**YOUR OBJECTIVE**. Copy out every one of the following rows word for word, from the first to the last.

## BEGIN DATA SECTION

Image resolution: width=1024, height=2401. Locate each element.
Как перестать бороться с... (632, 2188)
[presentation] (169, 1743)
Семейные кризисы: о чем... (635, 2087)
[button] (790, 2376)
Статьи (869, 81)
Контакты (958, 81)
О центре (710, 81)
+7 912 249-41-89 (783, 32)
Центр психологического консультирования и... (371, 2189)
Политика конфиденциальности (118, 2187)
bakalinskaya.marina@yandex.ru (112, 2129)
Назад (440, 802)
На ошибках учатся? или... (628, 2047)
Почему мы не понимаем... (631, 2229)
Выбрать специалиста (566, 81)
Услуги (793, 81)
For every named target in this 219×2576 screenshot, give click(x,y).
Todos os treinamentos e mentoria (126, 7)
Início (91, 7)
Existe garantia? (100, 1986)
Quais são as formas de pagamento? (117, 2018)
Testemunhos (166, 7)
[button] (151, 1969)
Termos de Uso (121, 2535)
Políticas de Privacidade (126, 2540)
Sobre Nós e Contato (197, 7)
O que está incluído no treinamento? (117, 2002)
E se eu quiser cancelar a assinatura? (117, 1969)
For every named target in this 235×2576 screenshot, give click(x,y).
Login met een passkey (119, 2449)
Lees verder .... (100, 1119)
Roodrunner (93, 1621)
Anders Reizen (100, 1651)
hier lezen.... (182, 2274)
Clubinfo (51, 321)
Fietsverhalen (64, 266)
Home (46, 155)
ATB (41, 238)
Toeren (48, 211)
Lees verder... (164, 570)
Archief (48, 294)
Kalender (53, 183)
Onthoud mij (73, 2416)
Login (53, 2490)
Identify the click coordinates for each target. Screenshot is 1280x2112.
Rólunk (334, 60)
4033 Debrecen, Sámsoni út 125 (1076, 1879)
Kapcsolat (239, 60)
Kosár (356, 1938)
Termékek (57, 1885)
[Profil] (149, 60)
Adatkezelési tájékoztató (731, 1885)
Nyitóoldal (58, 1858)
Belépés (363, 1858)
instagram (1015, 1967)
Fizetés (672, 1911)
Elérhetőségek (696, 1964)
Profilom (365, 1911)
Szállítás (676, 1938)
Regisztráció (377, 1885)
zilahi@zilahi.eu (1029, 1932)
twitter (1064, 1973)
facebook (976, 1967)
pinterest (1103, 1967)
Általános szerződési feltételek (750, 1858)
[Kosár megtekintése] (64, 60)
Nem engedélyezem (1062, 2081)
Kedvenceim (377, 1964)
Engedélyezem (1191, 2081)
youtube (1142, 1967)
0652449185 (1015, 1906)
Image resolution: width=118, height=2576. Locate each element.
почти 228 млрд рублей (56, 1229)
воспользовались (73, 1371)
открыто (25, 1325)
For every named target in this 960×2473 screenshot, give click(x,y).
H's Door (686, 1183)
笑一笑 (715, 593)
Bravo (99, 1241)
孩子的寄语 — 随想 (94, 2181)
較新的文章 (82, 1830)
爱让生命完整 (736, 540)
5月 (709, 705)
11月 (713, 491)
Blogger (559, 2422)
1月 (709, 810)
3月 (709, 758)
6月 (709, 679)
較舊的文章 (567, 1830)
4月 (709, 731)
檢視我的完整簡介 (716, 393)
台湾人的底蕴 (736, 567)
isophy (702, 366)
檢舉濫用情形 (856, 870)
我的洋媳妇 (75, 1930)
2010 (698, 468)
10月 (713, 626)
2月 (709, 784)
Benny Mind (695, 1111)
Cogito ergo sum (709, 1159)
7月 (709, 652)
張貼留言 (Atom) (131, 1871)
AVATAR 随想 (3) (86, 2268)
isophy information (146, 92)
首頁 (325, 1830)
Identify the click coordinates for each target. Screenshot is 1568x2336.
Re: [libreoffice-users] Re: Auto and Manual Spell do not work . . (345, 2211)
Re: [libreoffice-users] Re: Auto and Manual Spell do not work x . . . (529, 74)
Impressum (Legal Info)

## END DATA SECTION

**RESULT**.
Image resolution: width=1024, height=2401. Locate each element.
Как перестать бороться с... (632, 2188)
[presentation] (169, 1743)
Семейные кризисы: о чем... (635, 2087)
[button] (790, 2376)
Статьи (869, 81)
Контакты (958, 81)
О центре (710, 81)
+7 912 249-41-89 (783, 32)
Центр психологического консультирования и... (371, 2189)
Политика конфиденциальности (118, 2187)
bakalinskaya.marina@yandex.ru (112, 2129)
Назад (440, 802)
На ошибках учатся? или... (628, 2047)
Почему мы не понимаем... (631, 2229)
Выбрать специалиста (566, 81)
Услуги (793, 81)
For every named target in this 219×2576 screenshot, give click(x,y).
Todos os treinamentos e mentoria (126, 7)
Início (91, 7)
Existe garantia? (100, 1986)
Quais são as formas de pagamento? (117, 2018)
Testemunhos (166, 7)
[button] (151, 1969)
Termos de Uso (121, 2535)
Políticas de Privacidade (126, 2540)
Sobre Nós e Contato (197, 7)
O que está incluído no treinamento? (117, 2002)
E se eu quiser cancelar a assinatura? (117, 1969)
For every named target in this 235×2576 screenshot, give click(x,y).
Login met een passkey (119, 2449)
Lees verder .... (100, 1119)
Roodrunner (93, 1621)
Anders Reizen (100, 1651)
hier lezen.... (182, 2274)
Clubinfo (51, 321)
Fietsverhalen (64, 266)
Home (46, 155)
ATB (41, 238)
Toeren (48, 211)
Lees verder... (164, 570)
Archief (48, 294)
Kalender (53, 183)
Onthoud mij (73, 2416)
Login (53, 2490)
Identify the click coordinates for each target. Screenshot is 1280x2112.
Rólunk (334, 60)
4033 Debrecen, Sámsoni út 125 (1076, 1879)
Kapcsolat (239, 60)
Kosár (356, 1938)
Termékek (57, 1885)
[Profil] (149, 60)
Adatkezelési tájékoztató (731, 1885)
Nyitóoldal (58, 1858)
Belépés (363, 1858)
instagram (1015, 1967)
Fizetés (672, 1911)
Elérhetőségek (696, 1964)
Profilom (365, 1911)
Szállítás (676, 1938)
Regisztráció (377, 1885)
zilahi@zilahi.eu (1029, 1932)
twitter (1064, 1973)
facebook (976, 1967)
pinterest (1103, 1967)
Általános szerződési feltételek (750, 1858)
[Kosár megtekintése] (64, 60)
Nem engedélyezem (1062, 2081)
Kedvenceim (377, 1964)
Engedélyezem (1191, 2081)
youtube (1142, 1967)
0652449185 (1015, 1906)
Image resolution: width=118, height=2576. Locate each element.
почти 228 млрд рублей (56, 1229)
воспользовались (73, 1371)
открыто (25, 1325)
For every named target in this 960×2473 screenshot, give click(x,y).
H's Door (686, 1183)
笑一笑 (715, 593)
Bravo (99, 1241)
孩子的寄语 — 随想 (94, 2181)
較新的文章 (82, 1830)
爱让生命完整 (736, 540)
5月 (709, 705)
11月 (713, 491)
Blogger (559, 2422)
1月 (709, 810)
3月 (709, 758)
6月 (709, 679)
較舊的文章 (567, 1830)
4月 (709, 731)
檢視我的完整簡介 (716, 393)
台湾人的底蕴 (736, 567)
isophy (702, 366)
檢舉濫用情形 (856, 870)
我的洋媳妇 (75, 1930)
2010 (698, 468)
10月 (713, 626)
2月 (709, 784)
Benny Mind (695, 1111)
Cogito ergo sum (709, 1159)
7月 (709, 652)
張貼留言 (Atom) (131, 1871)
AVATAR 随想 (3) (86, 2268)
isophy information (146, 92)
首頁 (325, 1830)
Identify the click coordinates for each target. Screenshot is 1568x2336.
Re: [libreoffice-users] Re: Auto and Manual Spell do not work . . (345, 2211)
Re: [libreoffice-users] Re: Auto and Manual Spell do not work x . . . (529, 74)
Impressum (Legal Info)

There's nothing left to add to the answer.